_TASK TO COMPLETE_. Extract each line of the data that contains the word "center".

(Items from a data source)
----

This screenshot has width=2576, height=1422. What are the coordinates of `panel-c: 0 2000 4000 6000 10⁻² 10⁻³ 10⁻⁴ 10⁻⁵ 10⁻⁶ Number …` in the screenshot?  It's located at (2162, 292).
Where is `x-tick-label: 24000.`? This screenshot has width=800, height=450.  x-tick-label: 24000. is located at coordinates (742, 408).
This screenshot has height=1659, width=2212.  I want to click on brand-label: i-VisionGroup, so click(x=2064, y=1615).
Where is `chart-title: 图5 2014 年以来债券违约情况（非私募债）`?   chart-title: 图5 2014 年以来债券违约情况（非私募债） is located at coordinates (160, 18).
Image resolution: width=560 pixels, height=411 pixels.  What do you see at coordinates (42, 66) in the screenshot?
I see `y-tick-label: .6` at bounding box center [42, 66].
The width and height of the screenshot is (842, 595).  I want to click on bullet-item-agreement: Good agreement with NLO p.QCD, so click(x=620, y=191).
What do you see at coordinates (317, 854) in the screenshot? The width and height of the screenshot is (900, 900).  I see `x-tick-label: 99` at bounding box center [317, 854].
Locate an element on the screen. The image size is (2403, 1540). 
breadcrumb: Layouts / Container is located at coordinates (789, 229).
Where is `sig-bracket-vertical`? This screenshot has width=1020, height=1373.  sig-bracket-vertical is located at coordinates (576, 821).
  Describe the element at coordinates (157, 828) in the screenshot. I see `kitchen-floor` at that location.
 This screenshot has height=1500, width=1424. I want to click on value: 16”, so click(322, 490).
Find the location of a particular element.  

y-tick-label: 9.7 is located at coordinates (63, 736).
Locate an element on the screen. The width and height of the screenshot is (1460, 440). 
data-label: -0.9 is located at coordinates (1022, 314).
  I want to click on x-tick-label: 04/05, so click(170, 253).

----

_RESPONSE BOX_.
I see `y-tick-label: .6` at bounding box center [42, 66].
What do you see at coordinates (317, 854) in the screenshot? The width and height of the screenshot is (900, 900).  I see `x-tick-label: 99` at bounding box center [317, 854].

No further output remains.